A natural benefit of the Internet publishing revolution is its empowerment of individuals and organizations to reclaim control of their works of authorship from commercial publishers who no longer have a significant dissemination advantage. In the case of theses and dissertations, the Internet now provides a variety of appealing options for graduate students to distribute their research globally and openly online. Increasing numbers of open access American dissertations are available freely on the Web… in increasingly diverse places. While many OA ETD’s go to the digital repositories of their sponsoring universities, a smaller portion go to ProQuest’s Open database, and quite a few go to individual websites, disciplinary repositories and independent cloud-based services such as FigShare.
The freeing of US ETD’s means that the work of our graduate students is more discoverable, more accessible and ultimately more impactful — the very reason that American graduate schools have long required the public distribution, in some fashion, of their graduate research.
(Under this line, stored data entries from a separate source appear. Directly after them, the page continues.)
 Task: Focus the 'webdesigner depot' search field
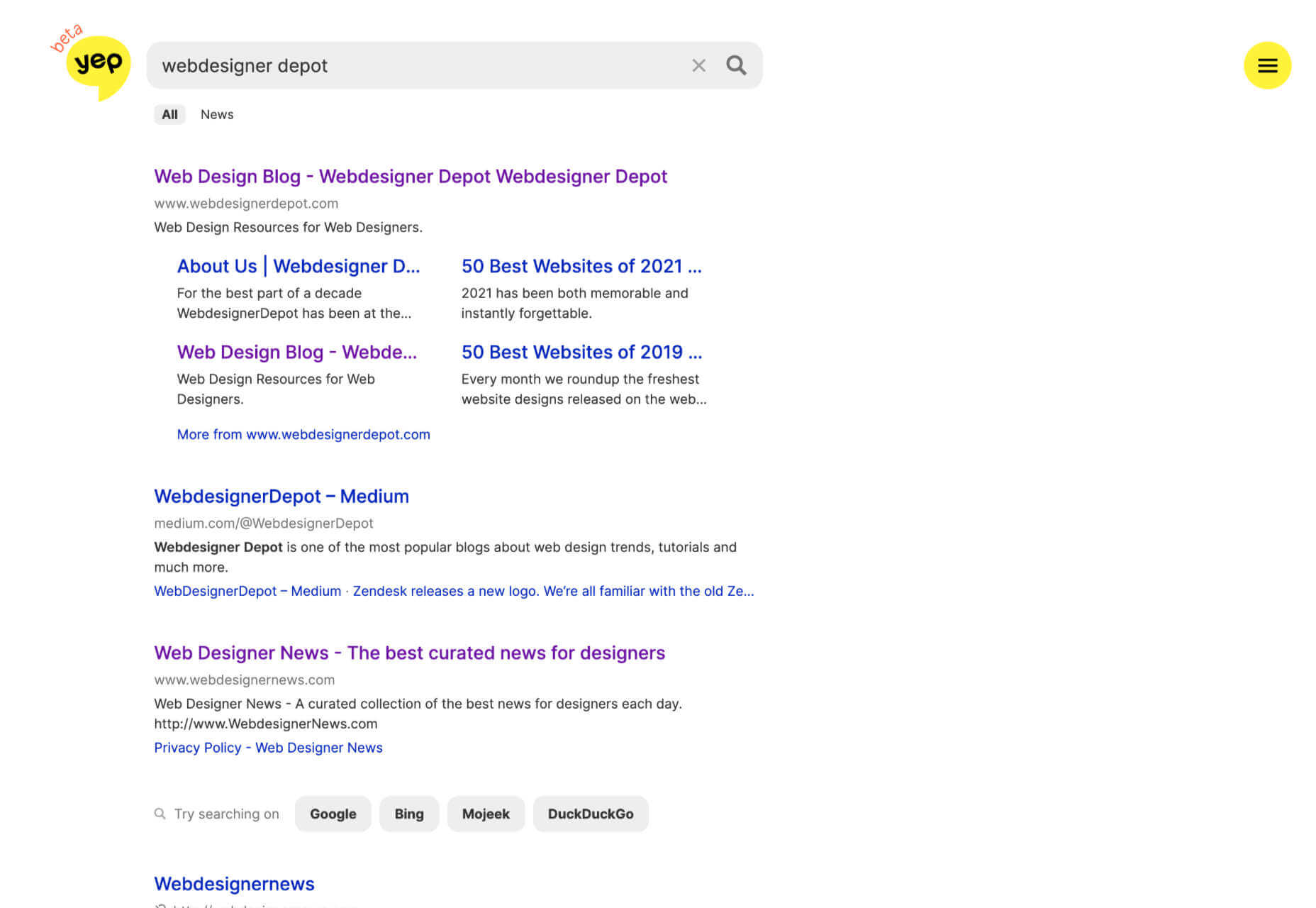point(418,65)
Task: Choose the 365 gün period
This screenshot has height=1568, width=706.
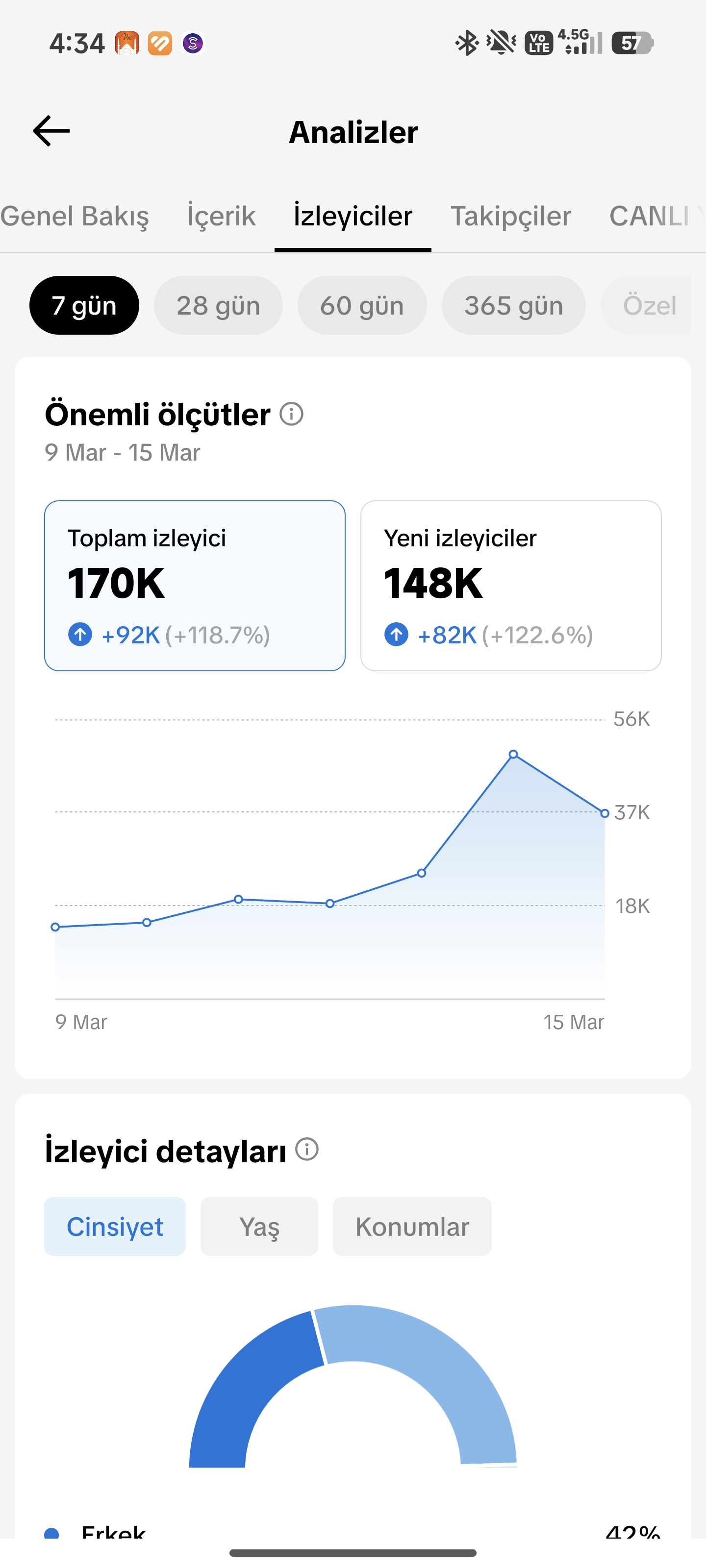Action: (513, 305)
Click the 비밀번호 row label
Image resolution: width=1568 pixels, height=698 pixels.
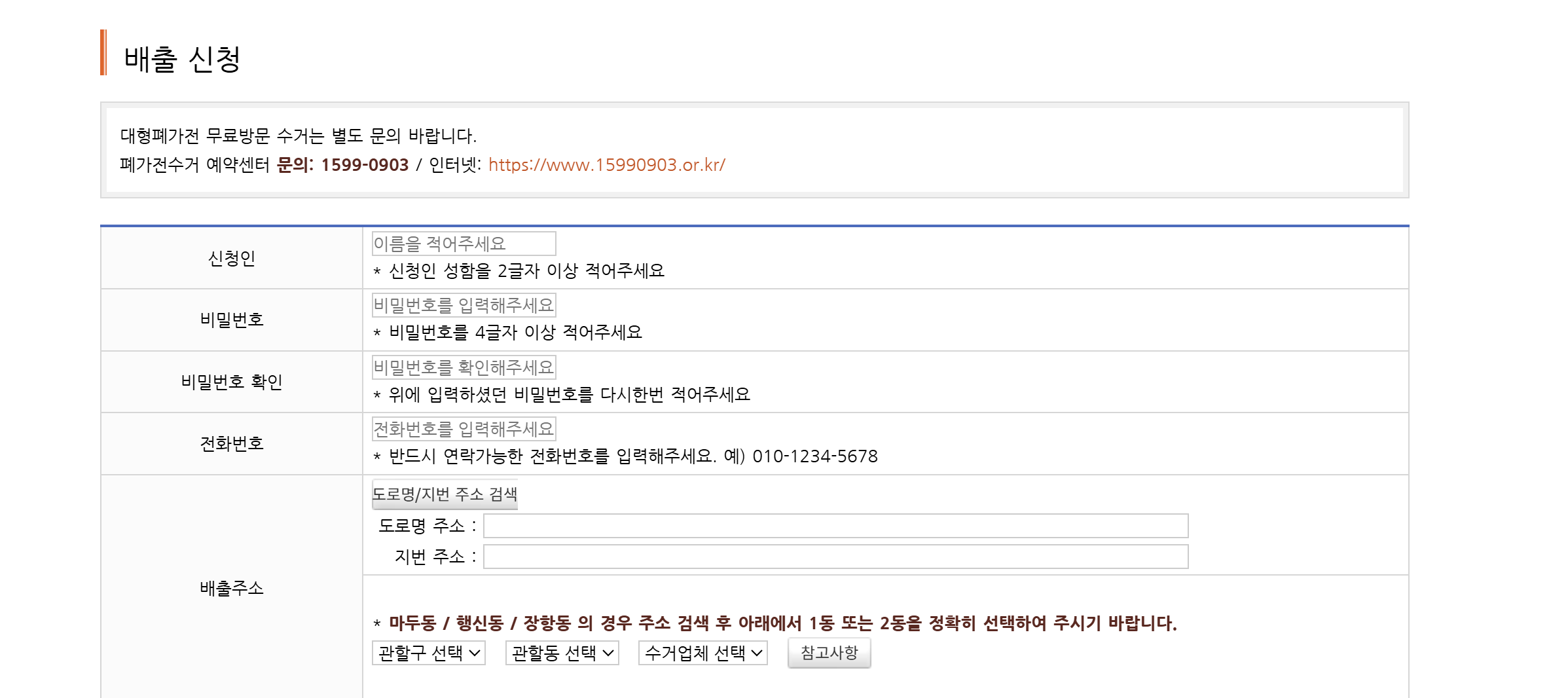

But it also means that increasing numbers of theses and dissertations are eluding the traditional methods used for finding and retrieving these works. This blogger’s continuing appeal for a national OA portal of American ETD’s recognizes that any successful solution must encompass *all* American graduate works, regardless of where they reside.
Research in the Scholarly Communication office at Texas A&M is now underway to study new patterns of OA ETD dissemination over the open Web in order to devise a method for ensuring *all* graduate works are discoverable and accessible through the national portal. A fundamental aspect of this research is exploring the choices graduate students are making as they seek to set their research free. A particularly interesting transaction with a recent doctoral student about his choice to publish his dissertation in FigShare provides some interesting insights useful to the development of our national portal. With his permission, an excerpt from the email conversation with this young scientist is reprinted below.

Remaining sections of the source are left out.